Beaucoup de théorie, de dates, de notions physiologiques avant de passer à la pratique des premiers rituels de salut. « Ces élèves devront valider une unité d’enseignement à la fin du semestre en réussissant un examen écrit et une épreuve physique. Beaucoup d’entre eux ne continueront pas le Karaté et participeront à d’autres arts martiaux. »
 
L’I.B.U. propose à ses 2000 étudiants quatre niveaux d’enseignement et il faudra attendre la classe de 15 heures pour voir arriver des élèves ceintures noires, confirmés en Karaté. Parmi les arts martiaux enseignés à l’Université, on retrouve le Judo, le Kendo, l’Aïkido, le Shorinji Kempo, le Kyudo, le Naginata et également le Karaté.

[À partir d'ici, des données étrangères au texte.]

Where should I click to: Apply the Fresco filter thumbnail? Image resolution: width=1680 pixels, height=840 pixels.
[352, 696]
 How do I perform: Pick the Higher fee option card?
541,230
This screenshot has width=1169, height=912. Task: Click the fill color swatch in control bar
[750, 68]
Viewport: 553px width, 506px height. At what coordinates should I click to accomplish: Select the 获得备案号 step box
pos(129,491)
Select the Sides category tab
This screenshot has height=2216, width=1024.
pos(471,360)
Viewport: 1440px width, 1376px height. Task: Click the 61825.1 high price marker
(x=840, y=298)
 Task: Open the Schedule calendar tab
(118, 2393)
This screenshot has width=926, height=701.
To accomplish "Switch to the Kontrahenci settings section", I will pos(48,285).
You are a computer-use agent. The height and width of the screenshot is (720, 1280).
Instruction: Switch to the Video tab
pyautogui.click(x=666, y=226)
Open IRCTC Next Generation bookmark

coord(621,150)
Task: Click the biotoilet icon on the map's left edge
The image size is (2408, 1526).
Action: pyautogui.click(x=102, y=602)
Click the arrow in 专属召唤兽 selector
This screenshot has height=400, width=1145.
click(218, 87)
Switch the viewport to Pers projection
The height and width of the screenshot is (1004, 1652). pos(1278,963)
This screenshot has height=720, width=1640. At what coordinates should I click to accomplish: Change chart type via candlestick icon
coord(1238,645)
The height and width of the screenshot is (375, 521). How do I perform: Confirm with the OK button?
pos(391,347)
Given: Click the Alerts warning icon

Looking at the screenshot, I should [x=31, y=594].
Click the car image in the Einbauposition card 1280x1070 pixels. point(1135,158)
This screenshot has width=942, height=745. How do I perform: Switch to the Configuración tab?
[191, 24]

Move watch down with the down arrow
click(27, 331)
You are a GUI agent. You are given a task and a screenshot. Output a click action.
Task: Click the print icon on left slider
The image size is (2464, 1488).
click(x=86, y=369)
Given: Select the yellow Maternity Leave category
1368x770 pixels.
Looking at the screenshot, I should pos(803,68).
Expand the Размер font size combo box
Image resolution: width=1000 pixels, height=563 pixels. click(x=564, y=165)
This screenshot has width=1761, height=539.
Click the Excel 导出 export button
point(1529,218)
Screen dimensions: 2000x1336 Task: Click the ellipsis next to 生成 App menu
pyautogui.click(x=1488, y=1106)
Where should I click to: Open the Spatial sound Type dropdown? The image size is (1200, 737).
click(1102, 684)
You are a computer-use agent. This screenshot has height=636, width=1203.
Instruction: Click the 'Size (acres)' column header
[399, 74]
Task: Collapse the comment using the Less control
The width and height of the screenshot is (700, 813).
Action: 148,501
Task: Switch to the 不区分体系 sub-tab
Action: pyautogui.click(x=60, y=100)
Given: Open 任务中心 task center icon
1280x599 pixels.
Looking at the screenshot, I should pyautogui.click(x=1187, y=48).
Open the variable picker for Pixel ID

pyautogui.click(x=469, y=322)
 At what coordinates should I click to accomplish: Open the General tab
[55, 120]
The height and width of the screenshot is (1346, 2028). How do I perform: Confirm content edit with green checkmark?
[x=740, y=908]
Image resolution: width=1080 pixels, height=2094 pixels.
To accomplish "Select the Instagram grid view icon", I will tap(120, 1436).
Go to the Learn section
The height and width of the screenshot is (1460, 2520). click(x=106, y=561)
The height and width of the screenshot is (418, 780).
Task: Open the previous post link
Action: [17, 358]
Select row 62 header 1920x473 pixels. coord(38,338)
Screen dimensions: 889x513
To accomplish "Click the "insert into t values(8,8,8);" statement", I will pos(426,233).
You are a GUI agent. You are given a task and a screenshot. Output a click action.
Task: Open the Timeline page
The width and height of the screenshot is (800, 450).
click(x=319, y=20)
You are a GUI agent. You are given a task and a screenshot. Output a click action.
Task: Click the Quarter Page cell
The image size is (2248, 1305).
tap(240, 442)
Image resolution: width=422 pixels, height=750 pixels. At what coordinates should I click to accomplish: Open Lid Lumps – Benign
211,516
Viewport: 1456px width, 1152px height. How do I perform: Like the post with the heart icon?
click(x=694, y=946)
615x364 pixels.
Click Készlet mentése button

Les plus populaires sont le Kendo et le Judo avec plus de 200 élèves par classe.
 
 Restauration de vieux manuscrits 
Le Naginata n’est pas en reste avec une centaine d’inscrits et un club du soir, dirigé par Senseï Kimura Yashiko, experte et pratiquante depuis plus de 50 ans et Kyoshi de Naginata (l’un des degrés les plus élevés). Elle enseigne à l’I.B.U. depuis l’ouverture de l’université il y a 27 ans : « La majorité des élèves de ce cours sont des débutants, mais certains d’entre eux telles que mesdemoiselles Okadarisa et Takase pratiquent le Naginata de façon plus sérieuse ». Ce sont en effet les seules personnes à porter le Keikogi et le Hakama, la tenue traditionnelle. « Elles ont pour but de se spécialiser dans cet art martial : ici, il y a un dojo, un club du soir, des cours théoriques sur l’histoire et les maîtres de Naginata, des cours techniques sur l’arme en elle-même et beaucoup de cours pratiques. L’I.B.U. propose donc un programme complet et très dense à celui qui vient pour se spécialiser. »
 
Les étudiants sont principalement japonais mais certains étrangers participent au cours. Nous retrouvons justement au détour des jardins de l’Université un jeune français de 28 ans : Baptiste Tavernier, invité par la fédération internationale de Naginata. Arrivé il y a cinq ans, il est resté à l’I.B.U. et a intégré le pôle de recherche scientifique : « Le pôle était encore, il y a quelques années, la propriété du Nippon Budokan mais s’est rattaché à l’I.B.U. afin de travailler de concert.
 
Ce pôle est chargé de traduire, interpréter et éditer des ouvrages anciens sur les arts martiaux. Plus rare encore, nous avons également pour mission de restaurer de vieux manuscrits ! Certains écrits sur les arts martiaux sont inédits, et nous devons tout faire pour les rendre connus. Nous travaillons actuellement sur une traduction complète de Hyoho Sanjugo Kajo de Miyamoto Musashi, recueil écrit avant le célèbre Go Rin No Sho (traité des cinq roues). »
 
Il m’est malheureusement impossible de visiter le centre de recherche pour des raisons de sécurité. L’université est très sensible à son image et durant toute ma visite, je suis suivi de près par deux secrétaires chargés de vérifier ce que je fais.